Penokohan dalam cerita merupakan sebuah gagasan reflektif, karena dari hal tersebut dapat menjadi gambaran apresiasi tetang sifat manusia. Penokohan dalam cerita biasanya tergambarkan di dalam penokohan antara yang baik dan yang jahat atau protagonis dan antagonis. Tetapi kadang kali cerita tidak begitu menyuguhkan tentang protagonis dan antagonis, melainkan sebuah potret  kelam manusia, atau potret biografi kehidupan tertentu. Dari potret tentang sifat manusia melalui penokohan cerita ini dapat  ditangkap tentang kebenaran-kebenaran umum bagaimana sifat manusia menghadapi jaman dan kehidupannya. Dari tutur kisah dalam cerita biasanya ditampakkan bagaimana sang tokoh menghadapi masalah dan kemudian menyelesaikannya, dari sanalah terlihat sifat-sifat manusia yang terwakili oleh sang tokoh, sebagai gambaran umum sifat manusia.
Sifat-sifat manusia yang dimunculkan dalam cerita dapat menjadi dialektika kreatif para penikmat, betapa tergambarkan sifat manusia ketika mengahadapi masalah, antara kesedihan, kegembiraan, pertentangan, kegilaan, kekerasan, kegalauan, ketabahan, ketegaran dan lain sebagainya. Gambaran atau potret tersebut akan semakin berdialektika ketika sifat-sifat yang dimunculkan merupakan gambaran keadaan faktual subyek didik.
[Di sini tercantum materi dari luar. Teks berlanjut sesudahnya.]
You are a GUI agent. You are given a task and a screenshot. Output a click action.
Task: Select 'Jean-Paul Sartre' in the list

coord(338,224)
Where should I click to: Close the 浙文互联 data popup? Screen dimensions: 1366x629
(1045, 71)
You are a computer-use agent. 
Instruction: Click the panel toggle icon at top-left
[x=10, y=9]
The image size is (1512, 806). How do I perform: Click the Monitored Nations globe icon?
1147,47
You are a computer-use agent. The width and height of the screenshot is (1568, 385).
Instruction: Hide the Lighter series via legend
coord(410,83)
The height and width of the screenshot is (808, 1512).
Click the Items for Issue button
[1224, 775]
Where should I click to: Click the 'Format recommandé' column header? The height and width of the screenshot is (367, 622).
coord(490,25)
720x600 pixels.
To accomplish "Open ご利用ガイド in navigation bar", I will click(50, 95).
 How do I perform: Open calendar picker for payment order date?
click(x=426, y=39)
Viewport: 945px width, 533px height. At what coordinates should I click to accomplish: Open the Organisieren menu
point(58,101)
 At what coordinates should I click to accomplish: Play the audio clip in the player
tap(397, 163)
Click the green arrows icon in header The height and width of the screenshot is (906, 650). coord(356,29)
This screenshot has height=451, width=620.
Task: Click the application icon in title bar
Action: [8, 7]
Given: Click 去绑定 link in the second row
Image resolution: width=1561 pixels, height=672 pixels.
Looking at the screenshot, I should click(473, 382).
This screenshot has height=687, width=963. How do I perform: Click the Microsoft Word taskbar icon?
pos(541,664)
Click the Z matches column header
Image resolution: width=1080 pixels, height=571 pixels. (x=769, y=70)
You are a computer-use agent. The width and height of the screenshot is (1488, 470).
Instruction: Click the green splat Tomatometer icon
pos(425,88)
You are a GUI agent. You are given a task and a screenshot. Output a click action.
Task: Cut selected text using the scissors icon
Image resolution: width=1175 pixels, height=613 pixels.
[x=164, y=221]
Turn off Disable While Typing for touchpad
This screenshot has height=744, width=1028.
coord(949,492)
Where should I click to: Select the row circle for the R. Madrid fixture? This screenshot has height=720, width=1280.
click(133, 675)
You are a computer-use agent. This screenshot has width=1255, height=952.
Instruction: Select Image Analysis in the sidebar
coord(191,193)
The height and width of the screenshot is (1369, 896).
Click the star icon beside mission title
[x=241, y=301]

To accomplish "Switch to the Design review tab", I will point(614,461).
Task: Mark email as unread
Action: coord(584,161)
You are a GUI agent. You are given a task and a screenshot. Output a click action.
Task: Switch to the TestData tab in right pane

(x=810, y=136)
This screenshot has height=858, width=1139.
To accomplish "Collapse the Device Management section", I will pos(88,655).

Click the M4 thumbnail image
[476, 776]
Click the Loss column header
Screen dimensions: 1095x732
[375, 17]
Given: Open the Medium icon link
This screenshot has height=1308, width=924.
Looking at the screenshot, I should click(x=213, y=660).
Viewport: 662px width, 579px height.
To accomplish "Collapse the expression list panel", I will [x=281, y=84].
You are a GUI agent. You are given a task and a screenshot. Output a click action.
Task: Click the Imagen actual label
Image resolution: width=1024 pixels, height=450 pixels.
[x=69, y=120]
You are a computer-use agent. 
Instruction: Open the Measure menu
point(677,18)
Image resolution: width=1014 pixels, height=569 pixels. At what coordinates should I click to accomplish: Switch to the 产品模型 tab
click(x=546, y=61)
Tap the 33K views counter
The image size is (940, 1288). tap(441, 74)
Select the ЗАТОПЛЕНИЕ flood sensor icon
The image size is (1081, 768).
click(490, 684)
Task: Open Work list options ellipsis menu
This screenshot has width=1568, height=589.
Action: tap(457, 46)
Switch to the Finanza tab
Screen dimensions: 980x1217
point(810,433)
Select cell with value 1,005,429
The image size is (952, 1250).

D.    Cerita dan kritik sosial-ideologis

Cerita merupakan media yang strategis untuk menyampaikan kritik sosial. Maka berdasarkan hal tersebut, memang cerita dapat mempunyai nuansa kritik sosial dan ideologis. Melalui kisah, tokoh, setting dan alur dapatlah sebuah kritik sosial tercipta. Kritik dapat bersifat tergambarkan melalui tampilan-tampilan visual baik langsung (dalam film) maupun tidak langsung ataupun di dalam dialog-dialog tokoh. Kritik kadang dapat bersifat sangat lugas dan transparan, namun kadang begitu halus dengan mempergunakan banyak lambang intrepetasi yang beragam. Tetapi yang terpenting dalam hal ini adalah, bagaimana kritik dapat sampai kepada subyek didik. Kritik sosial tersebut akan sampai jikalau subyek didik sungguh dekat dengan kehidupan sosial yang menjadi bagian dari kritik tersebut. Dari hal ini cerita dapat diamati oleh subyek didik baik melalui kaca mata ideologi atau pemahaman subyek didik sendiri ataupun buah dialog antara subyek didik dengan tutur kisah cerita yang akhirnya dapat melahirkan intrepetasi yang bersifat ideologis. Maka hal tersebut menandakan bahwa cerita sungguh dapat bersifat reflektif mengangkat masalah-masalah sosial.
Biasanya di dalam mengangkat masalah-masalah sosial,  cerita  lebih memberikan upaya reflektif secara umum dan jarang sekali mengangkat akar permasalahan. Cerita  lebih mengatakan dan menggambarkan bagaimana pentingnya upaya pembaharuan dan perubahan sosial, tetapi jarang mengangkat cara-cara yang bersifat menuju kepada perubahan sosial tersebut. Maka keterbatasan ini haruslah diangkat oleh subyek didik atau sang apresiator untuk menjadikannya sebuah kajian analisa untuk sampai kepada cara-cara taktis perubahan sosial, dan cerita menjadi dokumen atau media untuk memperdalam masalah.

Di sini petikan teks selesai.